Copy out the material below word for word, keeping every line as it stands.

┌────────

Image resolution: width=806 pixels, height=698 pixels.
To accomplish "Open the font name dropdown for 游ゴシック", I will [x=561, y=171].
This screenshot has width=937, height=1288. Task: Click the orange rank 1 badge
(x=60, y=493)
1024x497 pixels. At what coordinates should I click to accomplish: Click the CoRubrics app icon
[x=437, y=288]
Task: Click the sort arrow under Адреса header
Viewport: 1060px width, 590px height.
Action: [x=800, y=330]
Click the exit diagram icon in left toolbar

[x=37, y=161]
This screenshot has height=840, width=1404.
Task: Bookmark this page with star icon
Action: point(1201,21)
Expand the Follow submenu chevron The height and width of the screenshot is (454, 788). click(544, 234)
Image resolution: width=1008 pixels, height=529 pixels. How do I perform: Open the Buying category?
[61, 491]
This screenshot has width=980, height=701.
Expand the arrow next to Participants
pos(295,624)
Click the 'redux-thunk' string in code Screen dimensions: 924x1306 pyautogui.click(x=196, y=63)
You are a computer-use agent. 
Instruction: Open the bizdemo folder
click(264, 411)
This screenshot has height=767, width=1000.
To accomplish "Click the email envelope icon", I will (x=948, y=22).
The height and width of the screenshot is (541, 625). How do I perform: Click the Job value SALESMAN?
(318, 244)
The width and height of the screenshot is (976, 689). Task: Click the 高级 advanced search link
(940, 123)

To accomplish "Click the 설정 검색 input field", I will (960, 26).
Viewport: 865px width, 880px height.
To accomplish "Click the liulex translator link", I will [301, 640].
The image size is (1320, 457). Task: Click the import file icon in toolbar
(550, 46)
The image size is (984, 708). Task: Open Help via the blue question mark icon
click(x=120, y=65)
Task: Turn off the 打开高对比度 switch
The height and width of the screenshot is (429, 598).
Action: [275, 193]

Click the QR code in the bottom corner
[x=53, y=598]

└────────

> _OUTPUT FOR THIS TASK_
Image resolution: width=806 pixels, height=698 pixels.
To accomplish "Open the font name dropdown for 游ゴシック", I will [x=561, y=171].
This screenshot has width=937, height=1288. Task: Click the orange rank 1 badge
(x=60, y=493)
1024x497 pixels. At what coordinates should I click to accomplish: Click the CoRubrics app icon
[x=437, y=288]
Task: Click the sort arrow under Адреса header
Viewport: 1060px width, 590px height.
Action: [x=800, y=330]
Click the exit diagram icon in left toolbar

[x=37, y=161]
This screenshot has height=840, width=1404.
Task: Bookmark this page with star icon
Action: point(1201,21)
Expand the Follow submenu chevron The height and width of the screenshot is (454, 788). click(544, 234)
Image resolution: width=1008 pixels, height=529 pixels. How do I perform: Open the Buying category?
[61, 491]
This screenshot has width=980, height=701.
Expand the arrow next to Participants
pos(295,624)
Click the 'redux-thunk' string in code Screen dimensions: 924x1306 pyautogui.click(x=196, y=63)
You are a computer-use agent. 
Instruction: Open the bizdemo folder
click(264, 411)
This screenshot has height=767, width=1000.
To accomplish "Click the email envelope icon", I will (x=948, y=22).
The height and width of the screenshot is (541, 625). How do I perform: Click the Job value SALESMAN?
(318, 244)
The width and height of the screenshot is (976, 689). Task: Click the 高级 advanced search link
(940, 123)

To accomplish "Click the 설정 검색 input field", I will (960, 26).
Viewport: 865px width, 880px height.
To accomplish "Click the liulex translator link", I will [301, 640].
The image size is (1320, 457). Task: Click the import file icon in toolbar
(550, 46)
The image size is (984, 708). Task: Open Help via the blue question mark icon
click(x=120, y=65)
Task: Turn off the 打开高对比度 switch
The height and width of the screenshot is (429, 598).
Action: [275, 193]

Click the QR code in the bottom corner
[x=53, y=598]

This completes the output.